Ovviamente, quando la batteria risulta scarica la corrente tenderà a essere impostata dinamicamente su valori più elevati mentre quando sarà quasi carica l’operazione di ricarica avverrà in modo molto più lento.
Anche se uno smartphone non supportasse la ricarica veloce (vedere Carica batteria veloce: cosa cambia con i vari dispositivi) il collegamento del caricabatterie USB-C per notebook permetterà comunque la ricarica della batteria perché limiterà a usare la configurazione standard 5V/1A.
Tutto quanto sopra presuppone che il caricatore USB-C del portatile sia in grado di negoziare con successo la potenza richiesta dal tuo telefono. Purtroppo c’è ancora sul mercato una piccola minoranza di “falsi” caricatori USB-C che non rispettano le specifiche dettate dall’USB-IF. Incontrarne uno è sempre più difficile ma è sempre bene orientarsi su prodotti originali e certificati (effettuare una ricerca nel database di USB-IF che raccoglie le informazioni sui prodotti immessi sul mercato negli ultimi due anni).
Va detto che i caricabatterie dei nomi più noti differiscono spesso, e anche di molto, l’uno dall’altro: il caricabatterie dell’Apple iPad, ad esempio, fornisce 2,1A/5V; quello del Kindle Fire di Amazon offre 1,8A in uscita mentre molti caricatori da auto tra 1A e 2,1A.

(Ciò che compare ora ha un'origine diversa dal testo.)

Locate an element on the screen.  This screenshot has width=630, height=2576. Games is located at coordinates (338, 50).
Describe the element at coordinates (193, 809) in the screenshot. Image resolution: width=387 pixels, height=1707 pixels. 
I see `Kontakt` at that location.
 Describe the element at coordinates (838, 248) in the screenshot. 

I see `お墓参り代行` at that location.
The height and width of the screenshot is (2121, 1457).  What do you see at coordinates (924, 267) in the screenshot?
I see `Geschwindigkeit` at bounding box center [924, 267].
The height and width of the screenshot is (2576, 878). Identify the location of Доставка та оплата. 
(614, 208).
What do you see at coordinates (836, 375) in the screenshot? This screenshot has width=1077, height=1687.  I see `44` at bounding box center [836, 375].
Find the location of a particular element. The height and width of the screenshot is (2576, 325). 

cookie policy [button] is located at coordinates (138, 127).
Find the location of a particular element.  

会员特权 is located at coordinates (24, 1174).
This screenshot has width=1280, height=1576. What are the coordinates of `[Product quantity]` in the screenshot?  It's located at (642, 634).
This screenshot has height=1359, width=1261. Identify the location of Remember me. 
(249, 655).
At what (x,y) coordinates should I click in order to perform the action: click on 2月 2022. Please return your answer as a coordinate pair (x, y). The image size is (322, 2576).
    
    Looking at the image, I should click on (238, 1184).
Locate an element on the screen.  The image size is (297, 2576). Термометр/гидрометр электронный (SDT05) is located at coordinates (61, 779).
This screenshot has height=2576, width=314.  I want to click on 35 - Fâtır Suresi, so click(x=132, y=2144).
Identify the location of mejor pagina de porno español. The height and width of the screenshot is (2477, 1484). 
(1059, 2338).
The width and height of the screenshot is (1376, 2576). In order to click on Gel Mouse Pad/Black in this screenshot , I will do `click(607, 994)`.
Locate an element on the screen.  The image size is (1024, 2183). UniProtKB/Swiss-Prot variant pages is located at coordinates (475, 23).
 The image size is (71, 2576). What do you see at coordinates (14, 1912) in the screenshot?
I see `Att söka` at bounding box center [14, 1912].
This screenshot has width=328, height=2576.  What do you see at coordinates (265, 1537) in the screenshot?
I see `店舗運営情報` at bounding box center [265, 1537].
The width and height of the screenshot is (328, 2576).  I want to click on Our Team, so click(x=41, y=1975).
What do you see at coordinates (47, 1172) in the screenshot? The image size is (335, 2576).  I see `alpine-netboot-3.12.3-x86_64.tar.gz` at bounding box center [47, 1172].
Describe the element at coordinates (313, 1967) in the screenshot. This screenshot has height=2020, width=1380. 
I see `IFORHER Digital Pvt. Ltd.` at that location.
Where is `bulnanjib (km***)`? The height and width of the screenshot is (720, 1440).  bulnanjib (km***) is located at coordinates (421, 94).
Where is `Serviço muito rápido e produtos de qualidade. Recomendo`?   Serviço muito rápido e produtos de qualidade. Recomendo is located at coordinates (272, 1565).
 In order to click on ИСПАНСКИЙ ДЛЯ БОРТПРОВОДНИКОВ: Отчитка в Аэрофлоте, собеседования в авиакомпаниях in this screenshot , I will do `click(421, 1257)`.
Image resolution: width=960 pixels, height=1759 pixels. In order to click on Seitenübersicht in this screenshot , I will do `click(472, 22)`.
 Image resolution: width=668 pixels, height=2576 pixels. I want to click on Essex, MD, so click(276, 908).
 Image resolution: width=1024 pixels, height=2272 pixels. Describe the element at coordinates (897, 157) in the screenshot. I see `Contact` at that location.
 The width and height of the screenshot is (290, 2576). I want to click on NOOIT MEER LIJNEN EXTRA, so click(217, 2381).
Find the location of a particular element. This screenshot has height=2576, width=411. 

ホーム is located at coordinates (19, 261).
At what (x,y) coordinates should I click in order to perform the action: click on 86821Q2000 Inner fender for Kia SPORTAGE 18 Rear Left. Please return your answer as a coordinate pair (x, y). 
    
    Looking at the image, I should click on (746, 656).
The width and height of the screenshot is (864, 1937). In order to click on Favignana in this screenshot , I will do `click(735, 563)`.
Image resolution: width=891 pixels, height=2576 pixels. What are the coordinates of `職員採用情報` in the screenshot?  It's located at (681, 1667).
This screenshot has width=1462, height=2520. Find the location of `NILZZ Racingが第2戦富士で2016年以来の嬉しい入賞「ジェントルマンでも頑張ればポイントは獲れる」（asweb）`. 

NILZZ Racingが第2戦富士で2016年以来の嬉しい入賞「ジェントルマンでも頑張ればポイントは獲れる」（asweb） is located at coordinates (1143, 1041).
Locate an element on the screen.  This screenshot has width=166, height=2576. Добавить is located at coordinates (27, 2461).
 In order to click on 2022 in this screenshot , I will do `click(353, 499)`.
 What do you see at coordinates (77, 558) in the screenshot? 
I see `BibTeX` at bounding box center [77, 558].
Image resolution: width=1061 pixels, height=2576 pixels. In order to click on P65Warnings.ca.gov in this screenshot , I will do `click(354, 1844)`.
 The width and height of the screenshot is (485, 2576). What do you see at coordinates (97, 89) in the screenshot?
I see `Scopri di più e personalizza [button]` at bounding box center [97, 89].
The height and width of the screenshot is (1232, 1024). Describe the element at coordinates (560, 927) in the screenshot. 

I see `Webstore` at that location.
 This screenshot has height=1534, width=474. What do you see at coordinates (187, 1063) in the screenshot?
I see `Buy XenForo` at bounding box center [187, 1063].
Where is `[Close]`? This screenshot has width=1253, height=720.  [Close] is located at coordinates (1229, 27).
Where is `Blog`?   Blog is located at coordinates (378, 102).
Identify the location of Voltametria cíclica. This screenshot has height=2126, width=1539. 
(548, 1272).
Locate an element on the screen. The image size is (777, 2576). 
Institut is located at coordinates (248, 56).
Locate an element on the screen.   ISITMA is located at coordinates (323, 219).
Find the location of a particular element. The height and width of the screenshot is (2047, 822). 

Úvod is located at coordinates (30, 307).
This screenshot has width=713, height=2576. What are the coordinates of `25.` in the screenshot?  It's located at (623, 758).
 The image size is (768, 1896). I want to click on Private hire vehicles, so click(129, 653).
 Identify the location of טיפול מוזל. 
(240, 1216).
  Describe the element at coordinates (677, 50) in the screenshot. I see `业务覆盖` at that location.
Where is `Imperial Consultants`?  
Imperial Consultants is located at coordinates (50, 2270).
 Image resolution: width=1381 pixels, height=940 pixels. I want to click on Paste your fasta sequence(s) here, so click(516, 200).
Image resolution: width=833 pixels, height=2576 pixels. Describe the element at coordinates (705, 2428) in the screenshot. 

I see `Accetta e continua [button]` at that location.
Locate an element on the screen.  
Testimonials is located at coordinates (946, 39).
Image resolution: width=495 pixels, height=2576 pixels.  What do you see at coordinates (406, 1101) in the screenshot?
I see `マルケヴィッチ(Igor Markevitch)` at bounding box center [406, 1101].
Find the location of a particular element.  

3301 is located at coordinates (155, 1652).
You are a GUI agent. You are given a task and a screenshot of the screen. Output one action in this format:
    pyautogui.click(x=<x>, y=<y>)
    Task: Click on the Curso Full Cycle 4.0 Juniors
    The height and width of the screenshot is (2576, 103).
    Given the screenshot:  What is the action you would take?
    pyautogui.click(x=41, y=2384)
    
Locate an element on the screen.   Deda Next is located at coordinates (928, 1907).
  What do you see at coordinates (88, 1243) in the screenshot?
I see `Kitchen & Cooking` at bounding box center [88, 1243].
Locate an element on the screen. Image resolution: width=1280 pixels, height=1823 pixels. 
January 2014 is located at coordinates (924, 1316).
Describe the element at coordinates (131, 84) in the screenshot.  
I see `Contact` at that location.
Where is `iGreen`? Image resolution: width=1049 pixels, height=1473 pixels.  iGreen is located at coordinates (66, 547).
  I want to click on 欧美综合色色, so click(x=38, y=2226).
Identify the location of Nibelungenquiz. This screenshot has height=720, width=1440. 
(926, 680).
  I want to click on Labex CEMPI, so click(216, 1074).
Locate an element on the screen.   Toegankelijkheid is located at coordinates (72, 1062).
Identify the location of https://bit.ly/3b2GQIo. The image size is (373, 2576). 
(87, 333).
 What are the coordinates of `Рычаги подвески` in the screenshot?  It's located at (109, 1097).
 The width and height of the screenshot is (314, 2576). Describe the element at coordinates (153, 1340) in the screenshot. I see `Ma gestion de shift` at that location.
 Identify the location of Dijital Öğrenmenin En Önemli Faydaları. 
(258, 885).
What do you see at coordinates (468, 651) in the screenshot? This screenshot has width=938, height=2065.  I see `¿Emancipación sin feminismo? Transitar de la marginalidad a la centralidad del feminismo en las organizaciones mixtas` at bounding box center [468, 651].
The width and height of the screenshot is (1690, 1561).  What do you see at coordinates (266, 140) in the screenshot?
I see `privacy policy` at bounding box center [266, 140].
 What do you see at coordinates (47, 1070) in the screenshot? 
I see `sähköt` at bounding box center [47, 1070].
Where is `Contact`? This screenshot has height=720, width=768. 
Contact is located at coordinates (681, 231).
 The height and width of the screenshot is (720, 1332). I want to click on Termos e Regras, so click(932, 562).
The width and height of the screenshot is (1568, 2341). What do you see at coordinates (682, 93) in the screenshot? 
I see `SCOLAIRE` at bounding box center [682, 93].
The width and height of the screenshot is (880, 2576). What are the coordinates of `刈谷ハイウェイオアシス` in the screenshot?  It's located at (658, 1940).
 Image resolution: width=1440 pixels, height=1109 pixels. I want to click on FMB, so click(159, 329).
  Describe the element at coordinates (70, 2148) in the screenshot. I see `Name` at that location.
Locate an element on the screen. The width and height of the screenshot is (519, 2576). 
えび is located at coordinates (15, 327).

Non è però questo un problema e non lo è mai stato: nel caso in cui fosse l’amperaggio del caricabatterie fosse inferiore rispetto al caricabatterie originale ci vorrà più tempo per ricaricare la batteria. Un caricabatterie con un valore in termini di Ampere superiore rispetto all’originale di solito non crea problemi perché il circuito di ricarica interno allo smartphone non permette sovracorrenti.
Nel caso di USB-C, semmai, il cavo di ricarica può rappresentare un problema e danneggiare il dispositivo al quale è collegato.
In passato USB-IF pubblicava documenti in cui venivano registrati tutti i modelli di cavi approvati e c’erano progetti che, distribuiti sotto forma di fogli elettronici, additavano i cavi da non acquistare. Il consiglio è quello di acquistare sempre cavi di brand conosciuti.
Molti nuovi smartphone offrono il supporto per la ricarica rapida che viene presentata con nomi diversi a seconda del produttore: Qualcomm Quick Charge, MediaTek Pump Express, Oppo VOOC, Xiaomi SuperCharge Turbo, OnePlus Dash Charge, Huawei SuperCharge, Samsung Adaptive Fast Charging, Motorola Turbo Charge e così via.
In questi casi si agisce non solo sull’amperaggio ma anche sul valore della tensione così da aumentare significativamente la potenza erogata. Il caricabatterie modula da un lato l’intensità della corrente ma aumenta a poco a poco anche la tensione in gioco.
L’avvento di USB-PD dovrebbe a poco a poco permettere di accantonare il concetto di ricarica rapida ma buona parte dei caricabatterie USB-C continueranno ancora per un bel po’ a supportare entrambe (USB-PD e la tecnologia di ricarica rapida proprietaria). Comunque, quasi tutti i caricabatterie che supportano la ricarica rapida sono compatibili USB-PD.
Affinché la ricarica rapida funzioni è bene utilizzare il caricabatterie fornito con il dispositivo o un adattatore di terze parti opportunamente etichettato (con “targa” compatibile). Altrimenti ci vorranno diverse ore per ricaricare il dispositivo.